Denmark wants to rebrand part of Sweden as ‘Greater Copenhagen’

Greater CPH Post
May 29th, 2016


This article is more than 8 years old.

Denmark hopes incorporating southern Swedish region of Skåne will gain the region more business and visitors

Denmark hopes incorporating southern Swedish region of Skåne will gain the region more business and visitors. “Size matters,” says Frank Jensen, mayor of Copenhagen and a champion of the project. Copenhagen is a small capital city but with a well known name internationally, he says. “As Greater Copenhagen we can show it is something special – it is about creating a common identity that the entire region can get behind, and the Skåne region will also strengthen its position by profiling itself in this way.”

Call it a collaboration

The Danes call it a collaboration and are counting on Swedish support. Growth in east Denmark and south Sweden is significantly lower than in competing cities such as Stockholm, Amsterdam or Hamburg, notes an official Danish document setting out a vision of Greater Copenhagen as a European metropolis, with the “international clout” to become a magnet for investment and innovation.

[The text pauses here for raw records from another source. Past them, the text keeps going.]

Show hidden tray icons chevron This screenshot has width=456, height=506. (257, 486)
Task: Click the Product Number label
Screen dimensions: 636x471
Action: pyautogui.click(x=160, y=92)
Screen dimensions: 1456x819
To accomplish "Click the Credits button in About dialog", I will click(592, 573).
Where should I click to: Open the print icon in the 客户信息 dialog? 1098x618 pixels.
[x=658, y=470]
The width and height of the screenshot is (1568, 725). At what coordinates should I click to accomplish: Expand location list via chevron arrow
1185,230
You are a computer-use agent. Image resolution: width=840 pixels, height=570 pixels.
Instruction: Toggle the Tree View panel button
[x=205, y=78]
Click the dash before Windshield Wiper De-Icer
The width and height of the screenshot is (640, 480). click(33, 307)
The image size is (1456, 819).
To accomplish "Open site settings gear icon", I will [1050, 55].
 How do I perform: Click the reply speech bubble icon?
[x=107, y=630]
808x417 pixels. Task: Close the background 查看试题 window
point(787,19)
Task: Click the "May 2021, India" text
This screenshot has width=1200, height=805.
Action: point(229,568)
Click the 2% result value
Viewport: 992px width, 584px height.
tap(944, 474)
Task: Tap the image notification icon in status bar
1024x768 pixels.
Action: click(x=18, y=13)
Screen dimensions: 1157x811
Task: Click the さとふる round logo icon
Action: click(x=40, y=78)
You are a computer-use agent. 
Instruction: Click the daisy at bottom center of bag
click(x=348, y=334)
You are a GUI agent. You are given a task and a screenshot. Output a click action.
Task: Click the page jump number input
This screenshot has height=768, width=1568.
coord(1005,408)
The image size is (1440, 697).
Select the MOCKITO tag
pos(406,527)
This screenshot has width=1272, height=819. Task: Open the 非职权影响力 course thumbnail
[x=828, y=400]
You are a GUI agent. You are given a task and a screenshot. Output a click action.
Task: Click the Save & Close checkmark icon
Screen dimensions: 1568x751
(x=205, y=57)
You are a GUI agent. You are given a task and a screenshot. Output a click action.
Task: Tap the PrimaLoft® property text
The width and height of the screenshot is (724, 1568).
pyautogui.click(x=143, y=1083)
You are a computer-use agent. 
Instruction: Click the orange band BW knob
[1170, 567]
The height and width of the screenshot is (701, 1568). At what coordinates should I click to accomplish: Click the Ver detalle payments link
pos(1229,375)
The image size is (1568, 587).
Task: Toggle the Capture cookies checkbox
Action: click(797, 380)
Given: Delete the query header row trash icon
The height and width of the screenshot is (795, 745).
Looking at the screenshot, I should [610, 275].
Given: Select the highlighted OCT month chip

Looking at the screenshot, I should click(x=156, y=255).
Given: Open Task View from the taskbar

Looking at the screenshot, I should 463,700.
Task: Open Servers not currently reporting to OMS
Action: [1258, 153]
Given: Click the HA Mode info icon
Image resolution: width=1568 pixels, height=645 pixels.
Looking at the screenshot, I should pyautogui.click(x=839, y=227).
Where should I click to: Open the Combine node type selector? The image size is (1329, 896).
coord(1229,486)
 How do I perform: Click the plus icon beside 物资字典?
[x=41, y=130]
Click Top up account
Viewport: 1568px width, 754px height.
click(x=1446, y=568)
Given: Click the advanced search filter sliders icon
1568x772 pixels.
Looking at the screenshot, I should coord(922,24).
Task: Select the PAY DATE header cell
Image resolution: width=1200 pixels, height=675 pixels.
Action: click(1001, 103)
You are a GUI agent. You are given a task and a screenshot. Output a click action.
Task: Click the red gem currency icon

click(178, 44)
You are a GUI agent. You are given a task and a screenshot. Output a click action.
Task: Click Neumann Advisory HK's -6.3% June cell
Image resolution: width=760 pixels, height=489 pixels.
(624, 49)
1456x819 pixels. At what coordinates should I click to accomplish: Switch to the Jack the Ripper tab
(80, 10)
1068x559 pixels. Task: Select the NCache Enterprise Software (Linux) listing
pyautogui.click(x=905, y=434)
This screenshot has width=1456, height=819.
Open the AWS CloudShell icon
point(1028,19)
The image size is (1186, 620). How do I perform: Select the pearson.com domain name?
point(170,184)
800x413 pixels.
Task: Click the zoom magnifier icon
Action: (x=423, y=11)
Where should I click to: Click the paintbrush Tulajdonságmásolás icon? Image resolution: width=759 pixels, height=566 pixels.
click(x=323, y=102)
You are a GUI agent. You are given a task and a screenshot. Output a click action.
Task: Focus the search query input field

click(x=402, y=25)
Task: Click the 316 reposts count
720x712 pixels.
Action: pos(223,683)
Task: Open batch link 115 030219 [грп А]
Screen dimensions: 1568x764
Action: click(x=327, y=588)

“Together we will have 3.8 million people, 11 universities with 150,000 students and many PhDs, so we will come up as an interesting place to locate your European or Scandinavian HQ,” says Jensen. The two sides make a good fit. Denmark’s capital is overcrowded, corporate and expensive, while Malmö, Sweden’s third city across the water, has spare capacity, is relatively cheap, and has more of an enterprise economy.

Swedes ambiguous

But Swedes feel somewhat ambiguous about being nominally subsumed by their Danish neighbours. “I do not feel in the current situation that we are prepared to leave Malmö behind,” the city’s social democratic mayor, Katrin Stjernfeldt Jammeh, said. “Skåne is comparable to San Francisco’s Bay Area in terms of its food, wine, creative industries and science,” Johansson says, “and the Scandinavia Bay Area has the advantage of being a more neutral name, and more easily accepted in southern Sweden.